--- DATA PROVIDED Enclosed Below ---

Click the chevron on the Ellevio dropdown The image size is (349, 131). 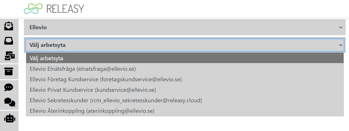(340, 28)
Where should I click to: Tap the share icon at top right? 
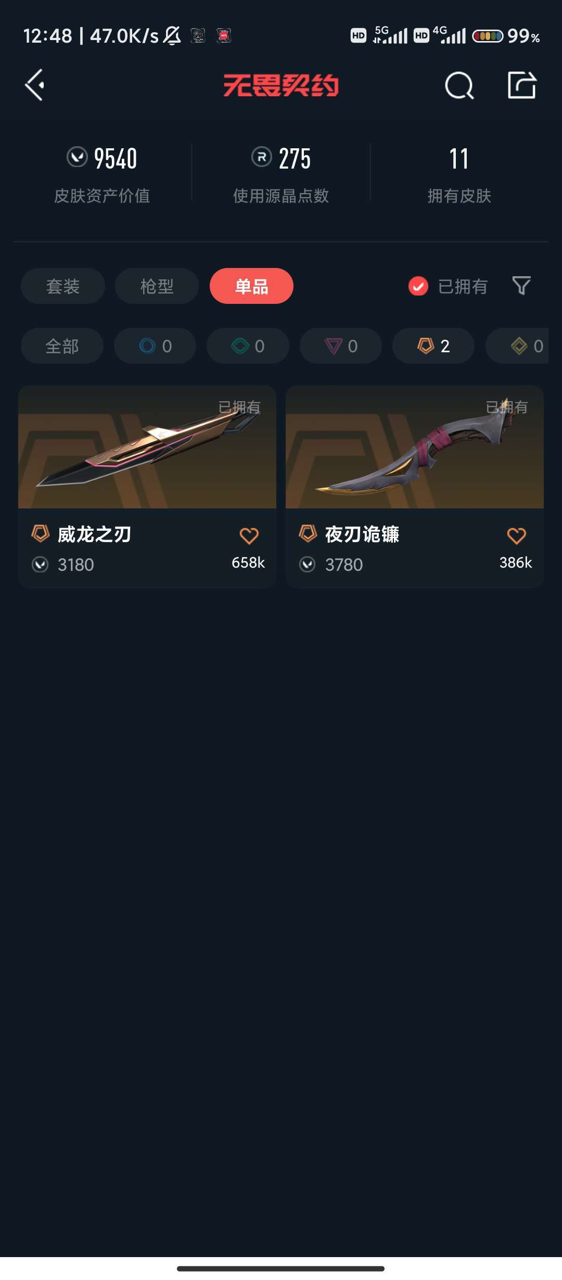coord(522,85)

--- End of Enclosed DATA PROVIDED ---
--- DATA PROVIDED Enclosed Below ---

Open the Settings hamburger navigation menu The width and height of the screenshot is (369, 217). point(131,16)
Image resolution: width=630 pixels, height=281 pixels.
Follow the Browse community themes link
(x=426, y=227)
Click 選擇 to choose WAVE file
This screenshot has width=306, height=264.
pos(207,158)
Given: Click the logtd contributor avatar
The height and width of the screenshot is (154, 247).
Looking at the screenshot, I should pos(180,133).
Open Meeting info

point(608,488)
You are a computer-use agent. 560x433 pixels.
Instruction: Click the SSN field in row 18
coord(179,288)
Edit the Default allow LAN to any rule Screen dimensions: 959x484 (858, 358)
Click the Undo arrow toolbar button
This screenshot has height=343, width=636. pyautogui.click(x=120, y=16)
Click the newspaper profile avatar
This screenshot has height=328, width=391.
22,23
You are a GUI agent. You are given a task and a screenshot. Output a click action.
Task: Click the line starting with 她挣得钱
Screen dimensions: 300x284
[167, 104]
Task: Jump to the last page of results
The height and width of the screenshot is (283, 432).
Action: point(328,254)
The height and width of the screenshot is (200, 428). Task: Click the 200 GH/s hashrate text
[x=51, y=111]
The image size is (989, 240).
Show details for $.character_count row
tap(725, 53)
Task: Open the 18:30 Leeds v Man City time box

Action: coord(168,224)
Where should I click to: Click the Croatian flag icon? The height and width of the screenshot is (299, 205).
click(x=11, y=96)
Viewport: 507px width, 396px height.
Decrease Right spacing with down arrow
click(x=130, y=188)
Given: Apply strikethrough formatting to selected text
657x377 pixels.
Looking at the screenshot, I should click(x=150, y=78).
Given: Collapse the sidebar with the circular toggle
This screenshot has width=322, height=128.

--- End of Enclosed DATA PROVIDED ---
--- DATA PROVIDED Enclosed Below ---

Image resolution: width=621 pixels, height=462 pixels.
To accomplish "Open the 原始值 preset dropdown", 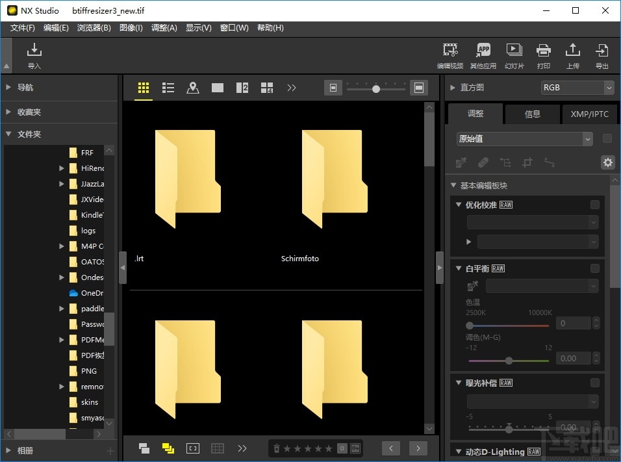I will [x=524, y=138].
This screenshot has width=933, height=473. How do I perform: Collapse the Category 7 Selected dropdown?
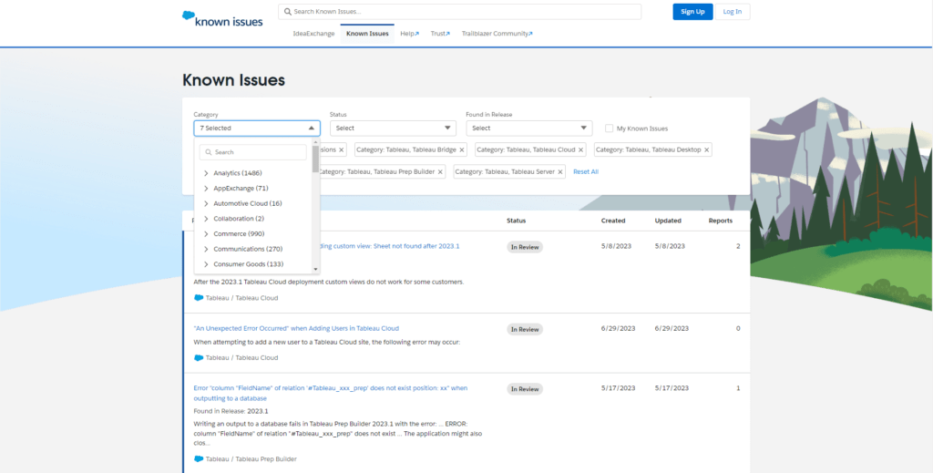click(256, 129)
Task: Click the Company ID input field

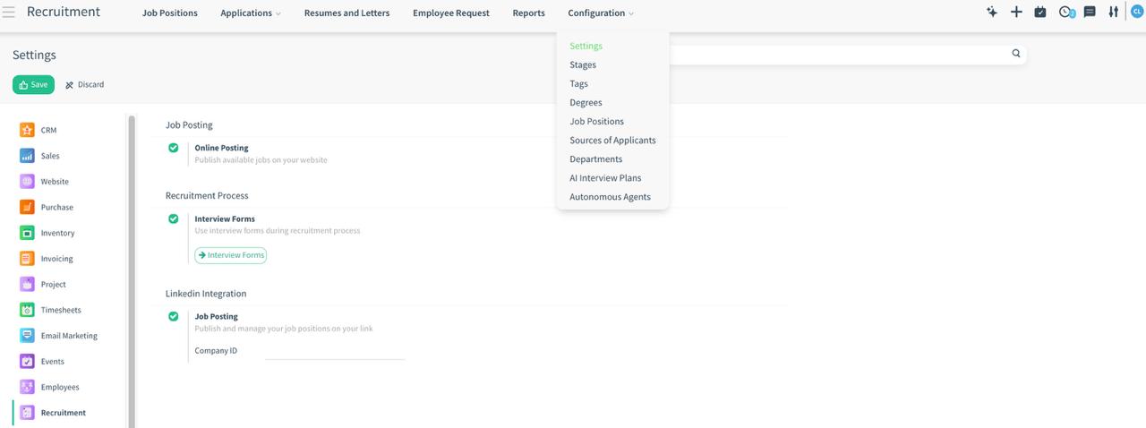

--- End of Enclosed DATA PROVIDED ---

DESCRIPTION OF THE TASK:
Bring together all lines of the entries above in which the string "agent" occurs.

YOUR SOLUTION:
You are a computer-use agent. 560x433 pixels.
You are a GUI agent. You are given a task and a screenshot. Output a click action.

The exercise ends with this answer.